Hydroponic systems are efficient systems for vegetable production where plants grow 30-50% faster than in soil. Because of the abundant nutrients, heat, and light, microalgae often thrive in hydroponic systems, especially those with a recirculating nutrient solution. Microalgae affect water quality parameters such as pH, dissolved oxygen, consumption of nutrients in the water, and can compete with the target vegetable. Microalgae can even act as buffers and prevent effective chemical disinfection. Therefore, they are generally accepted as a "weed" in hydroponic systems and great efforts are made to minimise algal populations in hydroponic systems.
However, microalgae can also be beneficial for plant growth. The oxygen produced by photosynthesis of microalgae prevents anaerobiosis in the root system of plants, thus preventing injury to plant roots. Microalgae also secrete various substances (such as phytohormones and protein hydrolysates) that can act as plant growth promoters and biofertilizers, especially during the early stages of plant growth, germination, and root development. The presence of microalgae can significantly improve the removal rate of dissolved solids, total nitrogen and total phosphorus from hydroponic wastewater. Some studies have also shown that the use of mineral fertilisers in hydroponic production could be reduced by the use of live microalgae in the nutrient solution and the quality characteristics of the vegetables, such as total soluble solids (Brix) and vitamin C, could be increased. Hydroponic vegetable production could be upgraded to an environmentally friendly and economically sustainable production system with the co-cultivation of microalgae.

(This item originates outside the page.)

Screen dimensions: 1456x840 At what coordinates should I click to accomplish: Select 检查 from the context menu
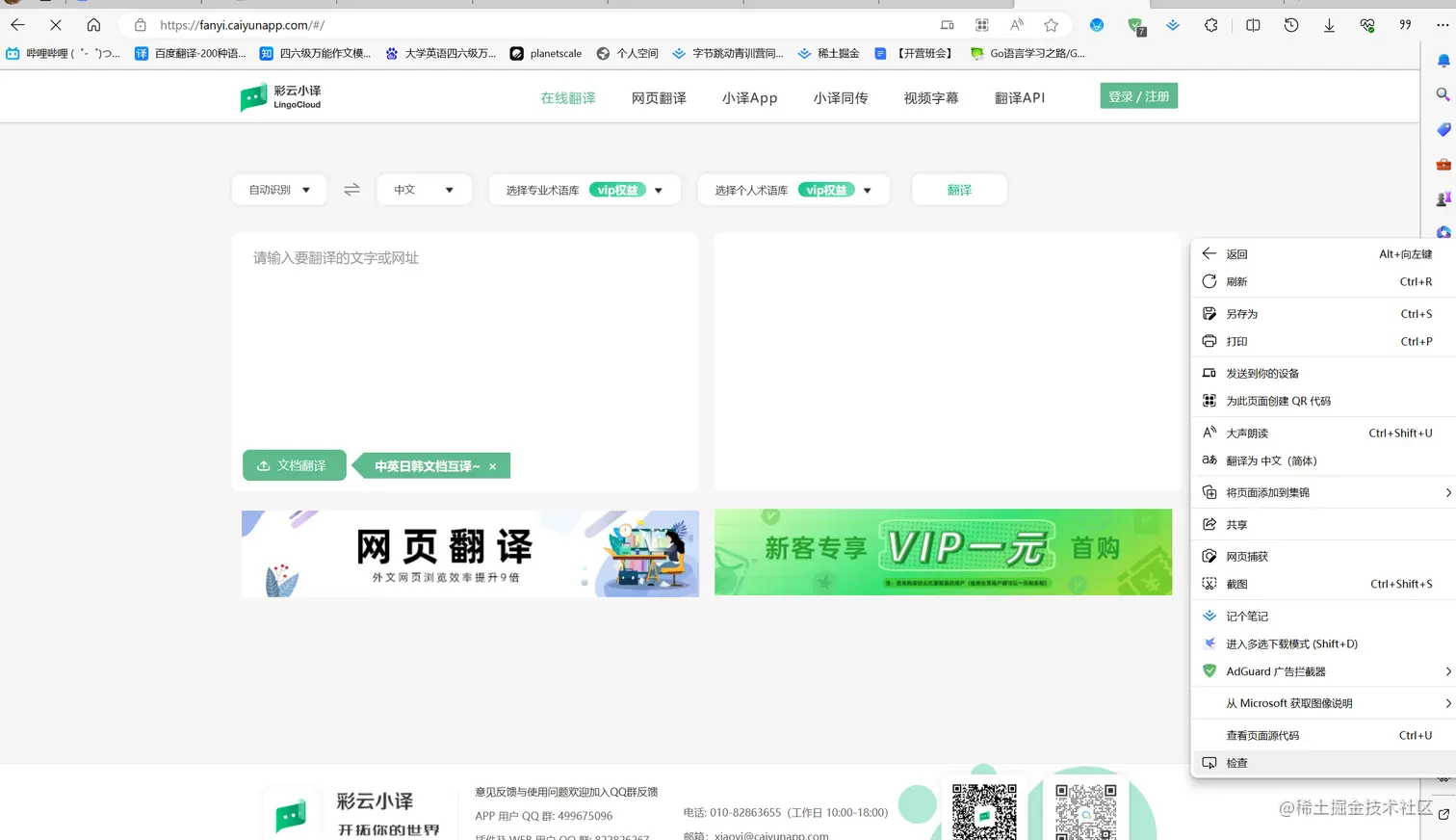1237,762
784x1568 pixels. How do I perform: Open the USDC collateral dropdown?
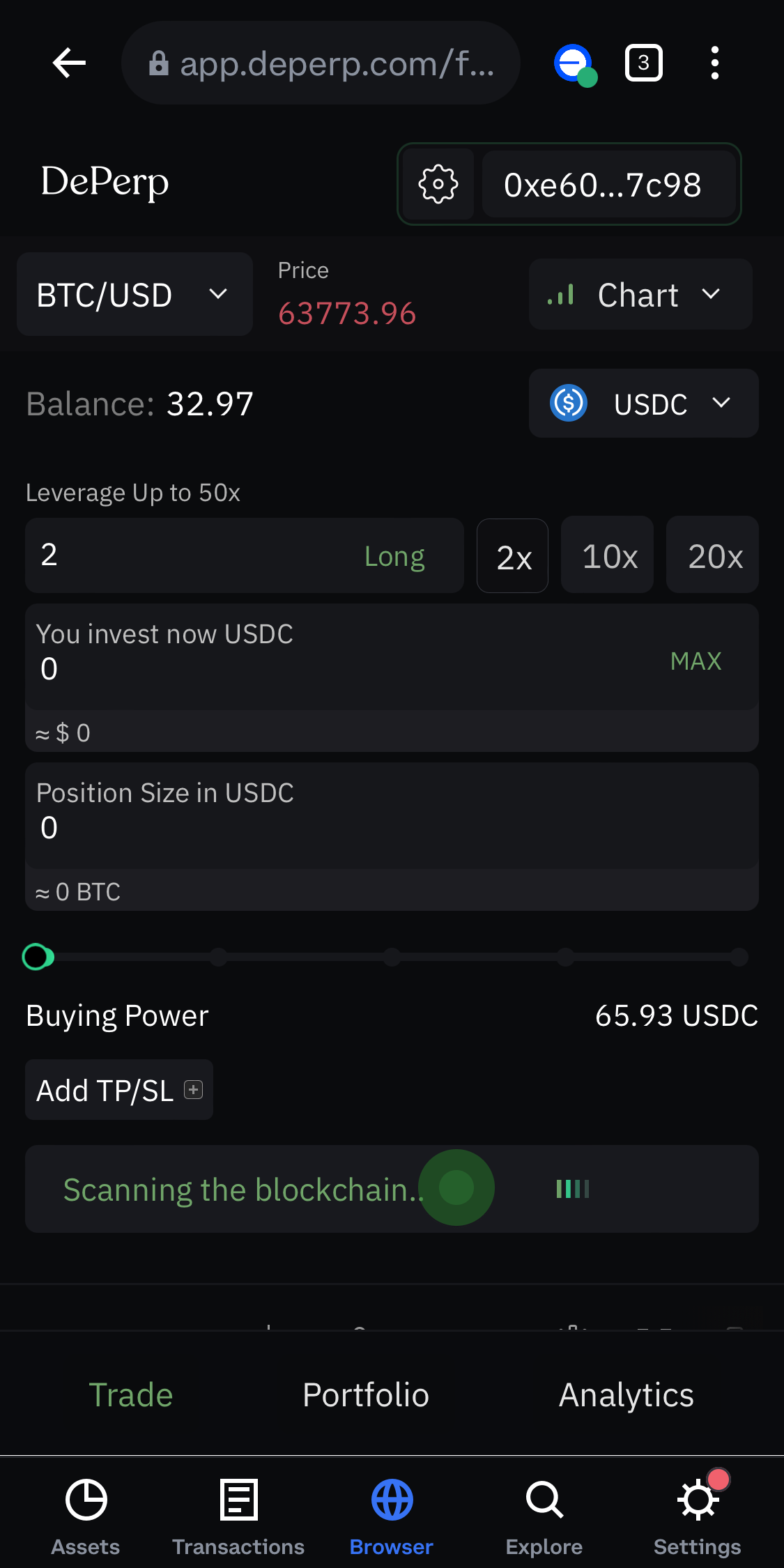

In the Water2REturn project, microalgae and residual water after harvesting microalgae were tested in hydroponic growth of lettuce and tomato at the University of Ljubljana. The microalgae thrived in the hydroponic systems and the vegetables grew well in all treatments, with or without microalgae. At the end of the experiment, there was no statistical difference between the fresh weight of the lettuce heads, while the addition of treated - autoclaved - microalgae and the use of residual water after harvesting had a significant positive effect on the growth of the lettuce roots. In the experiment with tomatoes, the control treatment consumed 50% more mineral fertiliser compared to the addition of microalgae residual water (supernatant), while tomato yield was comparable, proving that algae improved the nutrient utilisation of the hydroponic system. Root system growth was significantly improved by the addition of microalgae or supernatant (residual) water to the hydroponic system.